Convert the rows below into a Markdown table with two columns, No. and Text. Put a running number in No. and the row itself in Text, and leave out blank lines.

::::::

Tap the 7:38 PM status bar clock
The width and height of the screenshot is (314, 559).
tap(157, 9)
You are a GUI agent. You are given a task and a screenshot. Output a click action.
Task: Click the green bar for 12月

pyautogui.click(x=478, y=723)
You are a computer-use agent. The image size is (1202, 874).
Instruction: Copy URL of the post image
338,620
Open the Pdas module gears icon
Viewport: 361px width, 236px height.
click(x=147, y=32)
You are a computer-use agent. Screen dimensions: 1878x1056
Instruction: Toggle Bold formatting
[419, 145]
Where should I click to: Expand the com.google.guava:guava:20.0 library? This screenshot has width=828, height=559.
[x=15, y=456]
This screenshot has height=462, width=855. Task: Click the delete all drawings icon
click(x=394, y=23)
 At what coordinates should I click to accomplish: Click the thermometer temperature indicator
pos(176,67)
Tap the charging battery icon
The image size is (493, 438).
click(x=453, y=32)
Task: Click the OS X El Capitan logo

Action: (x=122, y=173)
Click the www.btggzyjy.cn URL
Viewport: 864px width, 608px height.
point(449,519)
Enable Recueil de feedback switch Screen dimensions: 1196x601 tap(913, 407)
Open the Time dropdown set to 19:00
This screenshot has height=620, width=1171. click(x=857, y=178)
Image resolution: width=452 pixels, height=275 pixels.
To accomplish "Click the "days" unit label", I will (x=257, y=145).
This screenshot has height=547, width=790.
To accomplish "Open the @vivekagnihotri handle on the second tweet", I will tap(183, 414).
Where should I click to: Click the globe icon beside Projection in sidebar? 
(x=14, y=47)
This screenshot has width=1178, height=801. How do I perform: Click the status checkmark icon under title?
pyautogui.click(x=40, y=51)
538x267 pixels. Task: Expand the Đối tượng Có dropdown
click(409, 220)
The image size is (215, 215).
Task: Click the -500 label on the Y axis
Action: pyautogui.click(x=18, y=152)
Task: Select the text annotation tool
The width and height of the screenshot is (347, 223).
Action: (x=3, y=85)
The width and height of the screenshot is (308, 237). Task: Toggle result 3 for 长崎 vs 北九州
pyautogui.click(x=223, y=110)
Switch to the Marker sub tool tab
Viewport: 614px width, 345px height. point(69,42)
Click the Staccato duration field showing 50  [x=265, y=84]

::::::

Reply to the exercise:
| No. | Text |
|---|---|
| 1 | Tap the 7:38 PM status bar clock |
| 2 | The width and height of the screenshot is (314, 559). |
| 3 | tap(157, 9) |
| 4 | You are a GUI agent. You are given a task and a screenshot. Output a click action. |
| 5 | Task: Click the green bar for 12月 |
| 6 | pyautogui.click(x=478, y=723) |
| 7 | You are a computer-use agent. The image size is (1202, 874). |
| 8 | Instruction: Copy URL of the post image |
| 9 | 338,620 |
| 10 | Open the Pdas module gears icon |
| 11 | Viewport: 361px width, 236px height. |
| 12 | click(x=147, y=32) |
| 13 | You are a computer-use agent. Screen dimensions: 1878x1056 |
| 14 | Instruction: Toggle Bold formatting |
| 15 | [419, 145] |
| 16 | Where should I click to: Expand the com.google.guava:guava:20.0 library? This screenshot has width=828, height=559. |
| 17 | [x=15, y=456] |
| 18 | This screenshot has height=462, width=855. Task: Click the delete all drawings icon |
| 19 | click(x=394, y=23) |
| 20 |  At what coordinates should I click to accomplish: Click the thermometer temperature indicator |
| 21 | pos(176,67) |
| 22 | Tap the charging battery icon |
| 23 | The image size is (493, 438). |
| 24 | click(x=453, y=32) |
| 25 | Task: Click the OS X El Capitan logo |
| 26 | Action: (x=122, y=173) |
| 27 | Click the www.btggzyjy.cn URL |
| 28 | Viewport: 864px width, 608px height. |
| 29 | point(449,519) |
| 30 | Enable Recueil de feedback switch Screen dimensions: 1196x601 tap(913, 407) |
| 31 | Open the Time dropdown set to 19:00 |
| 32 | This screenshot has height=620, width=1171. click(x=857, y=178) |
| 33 | Image resolution: width=452 pixels, height=275 pixels. |
| 34 | To accomplish "Click the "days" unit label", I will (x=257, y=145). |
| 35 | This screenshot has height=547, width=790. |
| 36 | To accomplish "Open the @vivekagnihotri handle on the second tweet", I will tap(183, 414). |
| 37 | Where should I click to: Click the globe icon beside Projection in sidebar?  |
| 38 | (x=14, y=47) |
| 39 | This screenshot has width=1178, height=801. How do I perform: Click the status checkmark icon under title? |
| 40 | pyautogui.click(x=40, y=51) |
| 41 | 538x267 pixels. Task: Expand the Đối tượng Có dropdown |
| 42 | click(409, 220) |
| 43 | The image size is (215, 215). |
| 44 | Task: Click the -500 label on the Y axis |
| 45 | Action: pyautogui.click(x=18, y=152) |
| 46 | Task: Select the text annotation tool |
| 47 | The width and height of the screenshot is (347, 223). |
| 48 | Action: (x=3, y=85) |
| 49 | The width and height of the screenshot is (308, 237). Task: Toggle result 3 for 长崎 vs 北九州 |
| 50 | pyautogui.click(x=223, y=110) |
| 51 | Switch to the Marker sub tool tab |
| 52 | Viewport: 614px width, 345px height. point(69,42) |
| 53 | Click the Staccato duration field showing 50  [x=265, y=84] |